Monday 29th January 2024

cleverapps.io domains [cleverapps.io] Load balancer maintenance

We will proceed to software upgrade of the load balancer which should be transparent. You may observed a few connection cut during the operation. If you have an issue during this maintenance, please contact the support with a way to reproduce the issue (a curl command will be great).

EDIT 10:30 UTC : we have begun the maintenance procedure for one of the two instances.

EDIT 11:10 UTC : we have finished the upgrade, we will restart the instance this afternoon around 14:00 UTC.
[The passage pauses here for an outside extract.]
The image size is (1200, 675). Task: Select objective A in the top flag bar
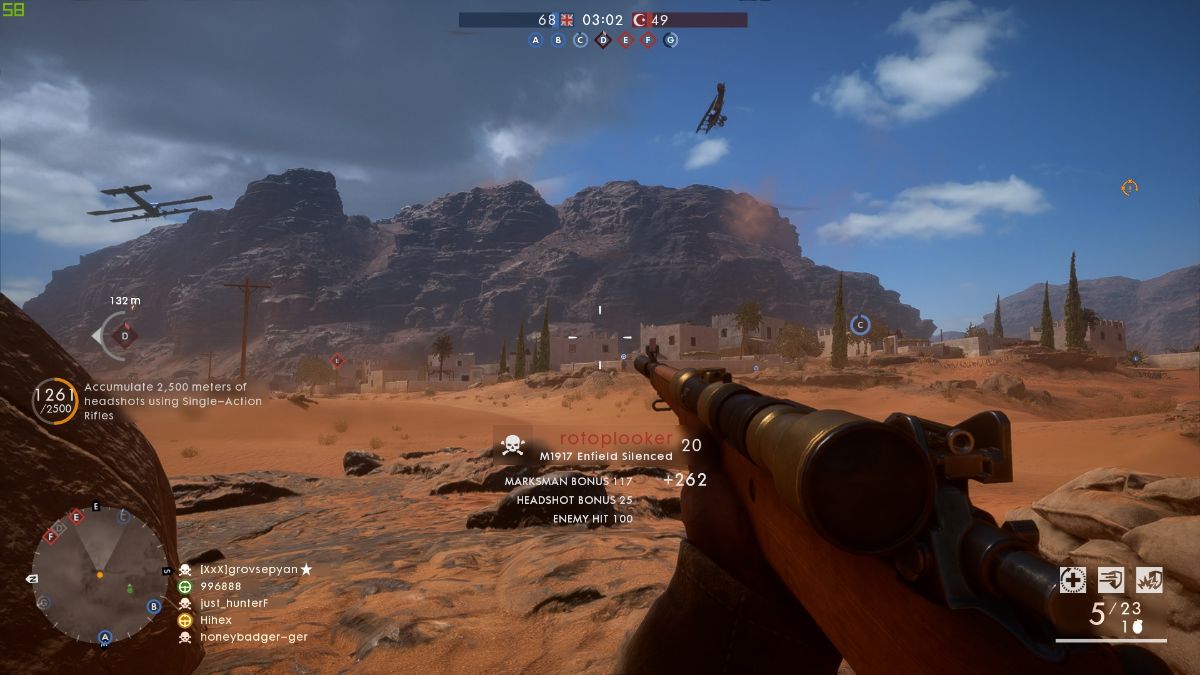coord(535,40)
EDIT 15:00 UTC : we have restart one the two load balancer instances, we are watching the metrics to get more insights between the two versions.
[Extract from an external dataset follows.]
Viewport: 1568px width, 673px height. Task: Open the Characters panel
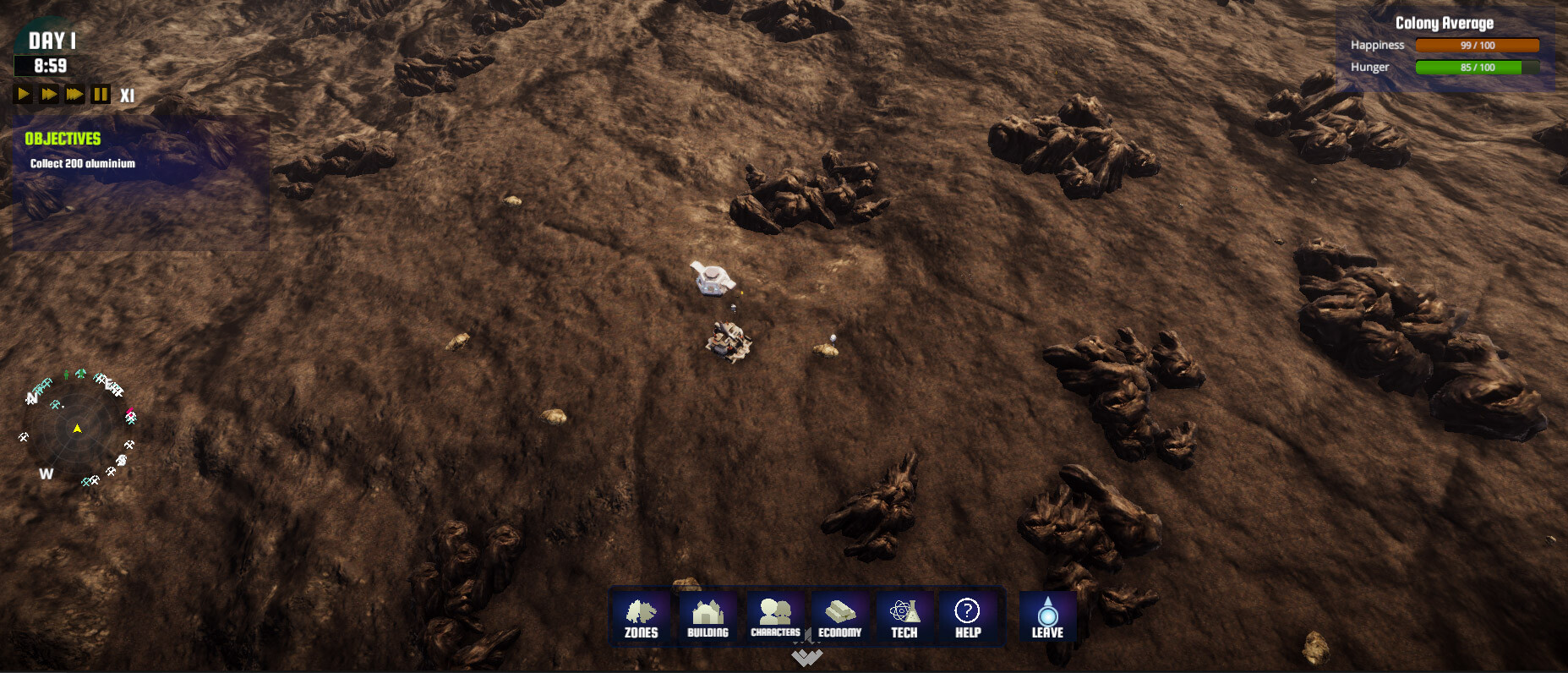click(x=775, y=617)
EDIT 9:30 UTC D+1 : since yesterday, we have observed telemetry and saw enhancement of them, we will begin the update of the second one

EDIT 11:00 UTC D+1 : the update is achieved without issues.

Sunday 28th January 2024

No incidents reported

Saturday 27th January 2024

No incidents reported

Friday 26th January 2024

[Heptapod Cloud] Security update, scheduled 7 months ago

An update of our Heptapod Cloud service will be done today at 15:00 UTC+1 to apply the latest Gitlab security patches related to https://about.gitlab.com/releases/2024/01/25/critical-security-release-gitlab-16-8-1-released/. Expected downtime should be less than 1 minute.
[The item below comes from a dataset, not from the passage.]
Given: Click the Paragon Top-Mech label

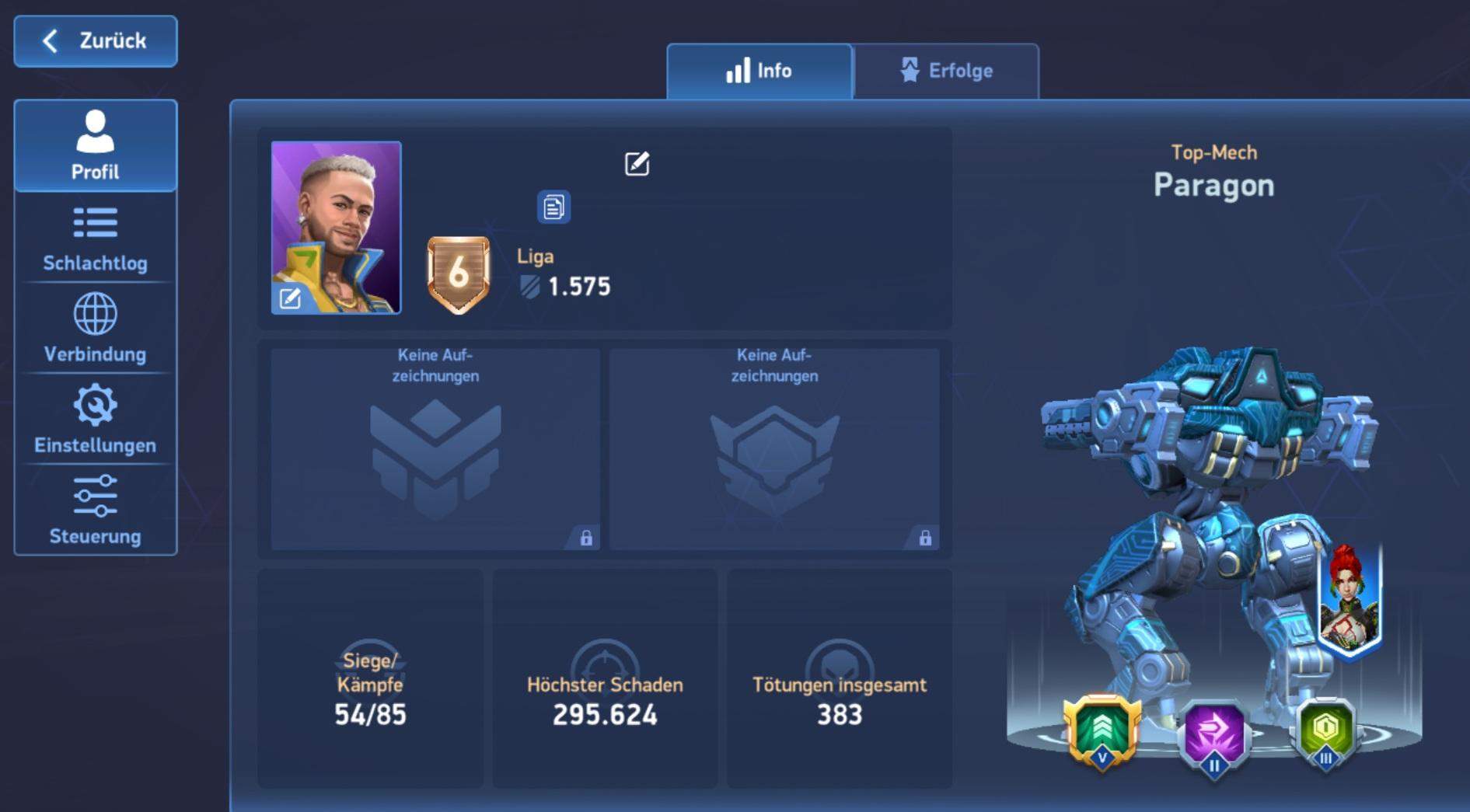Looking at the screenshot, I should pos(1214,185).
EDIT 15:34 UTC+1: Patches were applied and services were restarted. The maintenance is now over.

Thursday 25th January 2024

Metrics [Metrics] query latency

We have enabled a new parameter designed to improve the reliability of the cluster. Some queries may not work. We are watching it.

Wednesday 24th January 2024

No incidents reported

Tuesday 23rd January 2024

Metrics [Metrics] Requests timeouts

We are currently observing requests timeouts on the Metrics cluster. The issue has been identified and we are working towards the resolution. No data loss is to be expected. Various graphs (grafana, console, ..) might not properly load or render with various errors.

Edit Tue Jan 23 17:59:56 2024 UTC: A faulty configuration has been applied to a node to investigate a memory-leak. The configuration backfired on the whole cluster, making it unhealthy. The configuration have been rollback. The storage layer is currently under healing mode. To speed-up the recovery, query have been disabled.

Edit Tue Jan 23 19:51:21 2024 UTC: cluster is now healthy and recovering lag, which should last a few hours. Query will be opened when lag is resorbed.

Edit Wed Jan 24 00:04:59 2024 UTC: datalag is now ok. We are still reloading metrics's metadata, so query is still not available. Should be up in a few hours

Edit Wed Jan 24 01:54:22 2024 UTC: metadata lag is now ok, query is back online

[Accesslog] Not available

We are encountering problems with the delivery of accesslogs. We are investigating.

EDIT Edit Thu Jan 25 11:00:00 2024 UTC : Platform is now ok, we're ingesting lag

EDIT Edit Thu Jan 25 16:54:00 2024 UTC : Lag ingested, Some applications may not have accesslog reachable.

Reverse Proxies [Scaleway] Load balancer instability

We are detecting a higher number of errors than usual on the load-balancers serving the scaleway zone. We are investigating.